アハズは「私はしるしを求めません」と、一見すると謙虚な返答をします。しかしこれは、神を試すことを恐れたのではなく、神の介入そのものを信頼していなかったのです。その根深い不信仰に対し、イザヤは驚くべき約束を告げます。それは、「主みずから」が与えるしるしが、処女が身ごもって男の子を産むという、通常ではあり得ない出来事でした。
このしるしの本質は、人間の策略や軍事力を超越した、神の不可能な働きにあります。「おとめ」と訳されたヘブル語の עַלְמָה(アルマ)は本来「若い女性」を意味しますが、この文脈においては単なる自然な出産を超えた、神の特別な介入を示唆しています。これは当時の読者にとって、この預言は目の前の軍事的危機を越えた、遙か先の神の究極的な救済計画を指し示すものでした。
その子は「インマヌエル」(עִמָּנוּ אֵל、イマヌー・エル)と呼ばれます。文字通り「神は私たちとともにおられる」という意味です。

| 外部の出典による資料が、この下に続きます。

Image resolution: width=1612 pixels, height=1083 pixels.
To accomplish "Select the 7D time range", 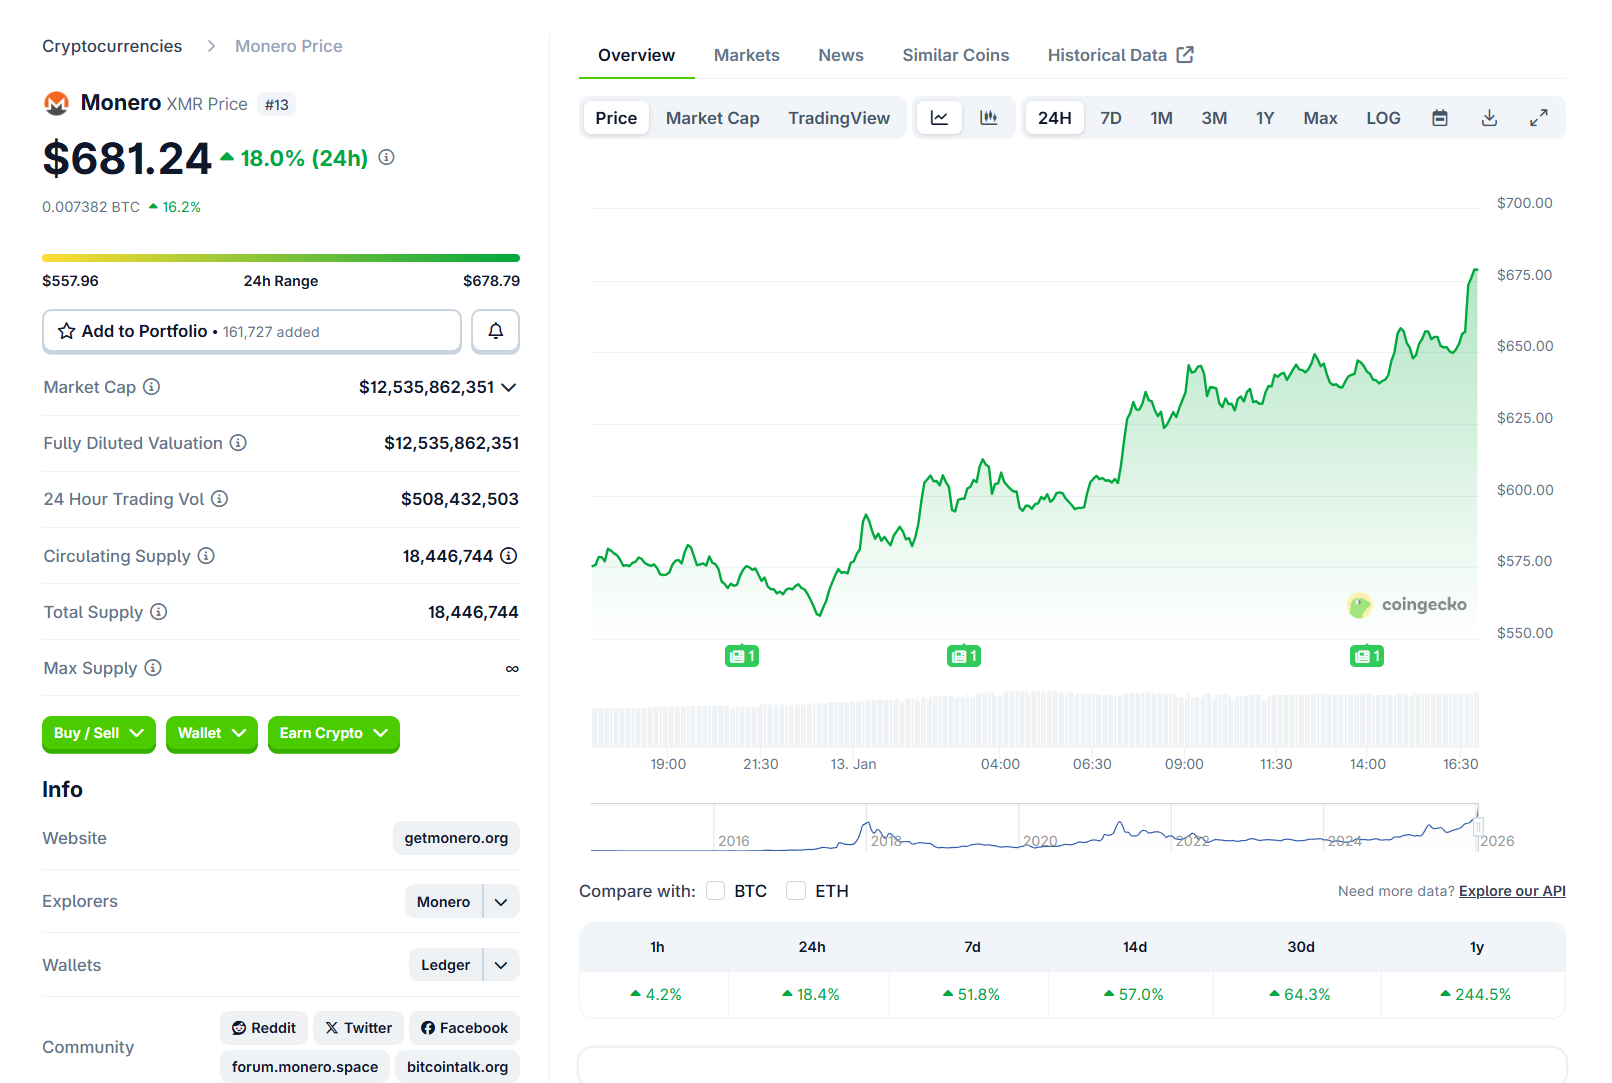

つまりこのしるしは、単なる一時的な奇跡ではなく、神が人間の歴史に直接介入し、人類とともに歩まれるという永遠の約束なのです。のちに新約聖書(マタイ1:23)は、この預言がイエス・キリストの処女懐妊において完全に成就したと証言しています。
あなたは今、目の前の困難や不安に圧倒されていないでしょうか。アハズのように、必死に人間的な対策を講じようとしながら、神の約束をなかなか信じきれない。そのような経験は、誰にでもあるものです。けれども、イザヤが指し示したしるしの意味は、私たちの現在の状況がどうであれ、神は歴史の中で確実に働いておられるという事実です。
キリストの降誕は、神が「私たちとともに」おられることの最高の証拠であり、それは過ぎ去った過去の出来事ではなく、今この時にも続く現実です。今日、あなたはご自身の人生のどの部分で、神を信頼するよう招かれているでしょうか。目に見えない約束を握りしめるのは困難に思えるかもしれませんが、神の真実なしるしは、すでにキリストの十字架と復活によって立てられているのです。